People-First Auto Retailing: How to Keep Up with Shifting Consumer Demands

June 4, 2018

A revolution is happening in the automotive retail industry. Customers are looking for a more transparent, evidence-based shopping experience. And they want the process to move faster. With this shift, dealers are re-thinking their sales process.

Customer dissatisfaction is a key reason that many dealers say they want to change their sales process. When MAXDigital conducted a 2018 nationwide survey of dealers, 41 percent said they are considering changing their sales process in the next year.

“Dealers are starting to realize that the experience a potential customer has at many dealerships is not aligned with the way people are shopping today—it’s not very customer-centric but, rather is based around the way the dealer wants to sell a car,” says Patrick McMullen, MAXDigital senior vice president of strategy and innovation. “People in the industry are thinking: ‘We need to change. We want to change. But how do we start? The bottom line is that customers want an easier way to buy a car.”

New Rules, New Roles

Recognizing that shoppers today are looking for a product expert rather than a salesperson, 63 percent of dealers in the MAXDigital survey said they are considering ways to make the sales process more consultative. “Many dealers already are changing their titles from salesperson to product consultant or product expert,” McMullen says. “They recognize that customers want to learn about a car but don’t want to be sold to. In many cases, customers sell themselves before they show up at the dealership. They pick that dealer for a reason.”

Proper Tech Builds Trust

Technology—especially tools that give salespeople instant access to information about vehicle packages, equipment and the manufacturer’s suggested retail price—can speed up the process, establish that consultant-style relationship, make salespeople more successful and build confidence and trust with customers.

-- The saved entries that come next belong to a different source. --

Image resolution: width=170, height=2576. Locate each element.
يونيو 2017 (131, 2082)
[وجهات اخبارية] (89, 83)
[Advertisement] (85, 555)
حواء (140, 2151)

“Dealerships that use robust technology to define detailed information about a vehicle can prove out the quality and value in a car,” McMullen says. “It’s a way to use evidence, not just words, to prove that a dealer’s price is fair.”

It’s also a way to give customers acknowledgement for the work they’ve already done in shopping for a car,” says Tim Scoutelas, a veteran senior account executive at MAXDigital. “Many dealers understand that no matter how much research they’ve done online, the customer still needs to complete the research at the dealership—especially by touching and driving that car. It becomes imperative that salespeople have the technology to access all of the same information the customer saw online—and a little more.”

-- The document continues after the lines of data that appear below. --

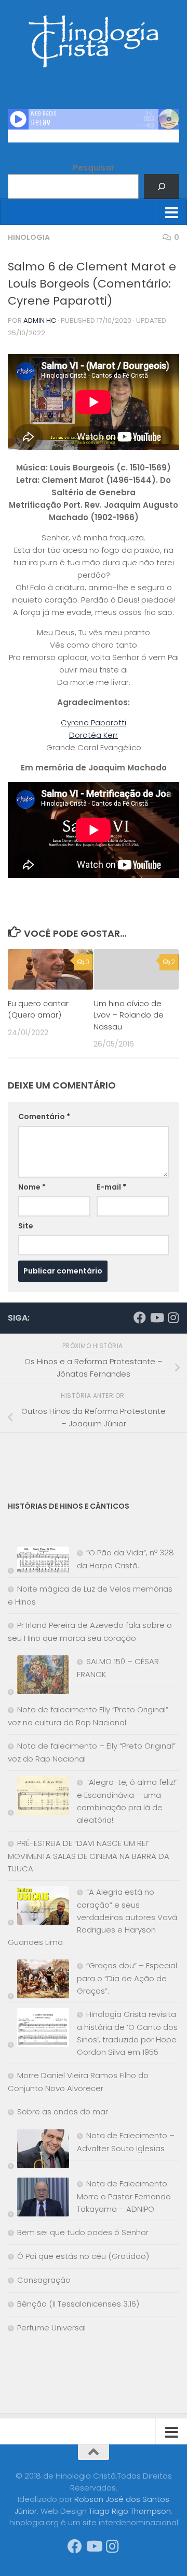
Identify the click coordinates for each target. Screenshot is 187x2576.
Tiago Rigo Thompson (130, 2511)
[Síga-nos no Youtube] (156, 1317)
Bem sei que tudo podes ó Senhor (83, 2232)
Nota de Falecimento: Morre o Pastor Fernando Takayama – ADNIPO (124, 2196)
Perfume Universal (51, 2327)
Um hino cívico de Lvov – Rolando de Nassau (129, 1015)
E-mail (111, 1187)
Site (25, 1226)
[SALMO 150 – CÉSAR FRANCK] (38, 1676)
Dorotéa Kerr (93, 734)
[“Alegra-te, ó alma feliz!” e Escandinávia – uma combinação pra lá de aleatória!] (38, 1797)
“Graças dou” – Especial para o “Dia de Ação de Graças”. (127, 1978)
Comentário (44, 1116)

Equip Your Team for Success

A bonus of giving sales consultants the right information on vehicles, in an easy-to-access format, is that the sales staff also feels more confident in having a conversation during the customer buying journey. Nearly 80 percent of dealers surveyed say staff turnover affects their business, and 23 percent call it a major issue at their dealership. Part of the dissatisfaction, salespeople tell their dealers, is they don’t have enough training or enough information when they’re on the showroom floor.

Hassle-Free Pricing Protect Profits

Customers also want reassurance that they’re getting a fair price that matches what they saw online. Understanding consumers’ desire for both a faster process and transparency, four out of 10 dealers surveyed say they’re looking to adopt some sort of no-haggle or low-haggle/fair-price strategy. A fair-price strategy, supported by detailed proof to explain a vehicle’s price tag, can help dealers avoid price drops—drops no dealership can afford in today’s competitive environment, where profit margins are under pressure. Thirty-two percent of surveyed dealers say they are considering ways to change their strategy to avoid dropping prices—because 60 percent say they discount the price of an average vehicle by at least $500.